Scientific classification
- Kingdom: Animalia
- Phylum: Arthropoda
- Clade: Pancrustacea
- Class: Insecta
- Order: Odonata
- Infraorder: Anisoptera
- Family: Libellulidae
- Genus: Orthetrum
- Species: O. hintzi
- Binomial name: Orthetrum hintzi Schmidt, 1951

= Orthetrum hintzi =

- Genus: Orthetrum
- Species: hintzi
- Authority: Schmidt, 1951
- Conservation status: LC

Species of dragonfly

Orthetrum hintzi, the dark-shouldered skimmer is a species of dragonfly in the family Libellulidae.
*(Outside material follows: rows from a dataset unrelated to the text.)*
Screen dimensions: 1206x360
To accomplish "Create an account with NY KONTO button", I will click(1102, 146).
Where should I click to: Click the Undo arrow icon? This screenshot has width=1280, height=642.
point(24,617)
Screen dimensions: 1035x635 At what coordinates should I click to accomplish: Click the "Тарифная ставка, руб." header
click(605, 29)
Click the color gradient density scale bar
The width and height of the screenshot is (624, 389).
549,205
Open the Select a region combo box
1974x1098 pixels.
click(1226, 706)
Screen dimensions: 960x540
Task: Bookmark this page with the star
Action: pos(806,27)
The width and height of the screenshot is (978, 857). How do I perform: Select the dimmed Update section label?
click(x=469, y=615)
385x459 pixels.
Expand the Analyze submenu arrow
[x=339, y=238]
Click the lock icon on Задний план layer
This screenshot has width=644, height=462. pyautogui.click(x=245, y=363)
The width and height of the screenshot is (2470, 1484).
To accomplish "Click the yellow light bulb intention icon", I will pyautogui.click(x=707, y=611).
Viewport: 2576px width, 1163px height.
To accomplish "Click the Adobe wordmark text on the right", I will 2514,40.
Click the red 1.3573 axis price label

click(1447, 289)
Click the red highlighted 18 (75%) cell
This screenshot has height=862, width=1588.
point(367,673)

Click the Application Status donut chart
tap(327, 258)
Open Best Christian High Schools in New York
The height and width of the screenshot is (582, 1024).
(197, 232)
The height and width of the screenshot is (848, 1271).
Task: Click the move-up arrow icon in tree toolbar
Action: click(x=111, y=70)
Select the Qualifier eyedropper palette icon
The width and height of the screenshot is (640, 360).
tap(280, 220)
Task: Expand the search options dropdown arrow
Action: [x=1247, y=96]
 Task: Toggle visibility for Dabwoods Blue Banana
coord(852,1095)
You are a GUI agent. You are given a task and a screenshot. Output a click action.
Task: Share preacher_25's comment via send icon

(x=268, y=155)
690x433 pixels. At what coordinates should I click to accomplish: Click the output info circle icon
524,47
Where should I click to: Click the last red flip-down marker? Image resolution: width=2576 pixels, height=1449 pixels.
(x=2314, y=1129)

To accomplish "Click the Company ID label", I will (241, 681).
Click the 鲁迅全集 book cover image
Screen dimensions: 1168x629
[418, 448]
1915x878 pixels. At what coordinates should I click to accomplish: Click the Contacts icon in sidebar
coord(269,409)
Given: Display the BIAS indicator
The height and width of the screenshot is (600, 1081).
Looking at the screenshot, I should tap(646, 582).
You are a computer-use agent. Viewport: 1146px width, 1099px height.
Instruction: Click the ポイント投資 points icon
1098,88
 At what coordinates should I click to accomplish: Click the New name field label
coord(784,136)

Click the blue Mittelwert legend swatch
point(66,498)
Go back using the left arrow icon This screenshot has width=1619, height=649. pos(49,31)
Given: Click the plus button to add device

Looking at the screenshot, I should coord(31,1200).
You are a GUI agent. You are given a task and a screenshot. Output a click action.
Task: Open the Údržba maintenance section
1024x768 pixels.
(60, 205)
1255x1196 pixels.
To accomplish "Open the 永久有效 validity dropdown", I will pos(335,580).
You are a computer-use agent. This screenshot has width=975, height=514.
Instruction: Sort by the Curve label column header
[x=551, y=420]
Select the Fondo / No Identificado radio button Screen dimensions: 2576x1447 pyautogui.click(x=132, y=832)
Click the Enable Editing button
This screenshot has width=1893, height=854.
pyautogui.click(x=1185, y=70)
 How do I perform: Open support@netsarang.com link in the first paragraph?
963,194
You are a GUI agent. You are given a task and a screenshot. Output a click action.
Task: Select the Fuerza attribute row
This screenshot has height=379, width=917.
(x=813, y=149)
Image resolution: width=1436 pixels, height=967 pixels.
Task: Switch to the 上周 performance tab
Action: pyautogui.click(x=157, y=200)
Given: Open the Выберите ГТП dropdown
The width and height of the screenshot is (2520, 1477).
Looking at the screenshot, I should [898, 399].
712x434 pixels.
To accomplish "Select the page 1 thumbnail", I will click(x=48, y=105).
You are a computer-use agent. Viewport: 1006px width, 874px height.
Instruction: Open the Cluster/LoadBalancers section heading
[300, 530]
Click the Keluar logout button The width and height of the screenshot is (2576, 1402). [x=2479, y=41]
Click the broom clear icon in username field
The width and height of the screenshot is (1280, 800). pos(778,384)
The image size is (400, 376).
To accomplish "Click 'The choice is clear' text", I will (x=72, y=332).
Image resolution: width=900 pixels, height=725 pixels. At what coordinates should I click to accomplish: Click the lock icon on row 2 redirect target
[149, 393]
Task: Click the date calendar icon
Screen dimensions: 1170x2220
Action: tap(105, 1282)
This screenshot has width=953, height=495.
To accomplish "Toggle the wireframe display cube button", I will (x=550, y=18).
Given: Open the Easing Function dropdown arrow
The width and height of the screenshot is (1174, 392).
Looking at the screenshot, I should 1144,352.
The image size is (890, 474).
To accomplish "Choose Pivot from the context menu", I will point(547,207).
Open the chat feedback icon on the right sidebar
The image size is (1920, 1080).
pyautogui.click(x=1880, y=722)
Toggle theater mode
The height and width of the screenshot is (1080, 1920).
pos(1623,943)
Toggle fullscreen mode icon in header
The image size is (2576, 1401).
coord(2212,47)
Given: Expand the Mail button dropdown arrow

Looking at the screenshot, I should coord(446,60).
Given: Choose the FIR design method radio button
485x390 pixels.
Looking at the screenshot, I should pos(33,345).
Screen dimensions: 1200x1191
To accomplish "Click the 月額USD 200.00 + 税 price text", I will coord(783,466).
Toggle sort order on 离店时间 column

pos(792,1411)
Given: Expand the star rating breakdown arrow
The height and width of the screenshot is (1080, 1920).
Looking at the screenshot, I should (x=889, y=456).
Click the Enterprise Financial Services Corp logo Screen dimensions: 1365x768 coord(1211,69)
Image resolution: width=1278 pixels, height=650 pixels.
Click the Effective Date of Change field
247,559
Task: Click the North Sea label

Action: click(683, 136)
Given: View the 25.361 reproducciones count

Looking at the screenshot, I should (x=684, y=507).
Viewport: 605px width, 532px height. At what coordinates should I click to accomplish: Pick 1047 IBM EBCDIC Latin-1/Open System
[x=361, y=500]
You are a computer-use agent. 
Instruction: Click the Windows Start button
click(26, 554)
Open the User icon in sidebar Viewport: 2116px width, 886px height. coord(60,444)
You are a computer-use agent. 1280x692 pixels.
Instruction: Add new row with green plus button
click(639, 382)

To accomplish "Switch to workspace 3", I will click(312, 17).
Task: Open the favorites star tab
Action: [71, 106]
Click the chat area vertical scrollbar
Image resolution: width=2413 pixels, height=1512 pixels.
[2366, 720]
It is found in Angola, Benin, Botswana, Central African Republic, the Republic of the Congo, the Democratic Republic of the Congo, Ivory Coast, Equatorial Guinea, Ethiopia, Ghana, Guinea, Guinea-Bissau, Kenya, Liberia, Malawi, Mali, Mozambique, Namibia, Nigeria, Senegal, Sierra Leone, South Africa, Tanzania, Uganda, Zambia, Zimbabwe, and possibly Burundi. Its natural habitats are subtropical or tropical moist lowland forests, subtropical or tropical dry shrubland, subtropical or tropical moist shrubland, rivers, swamps, freshwater marshes, intermittent freshwater marshes, and freshwater springs.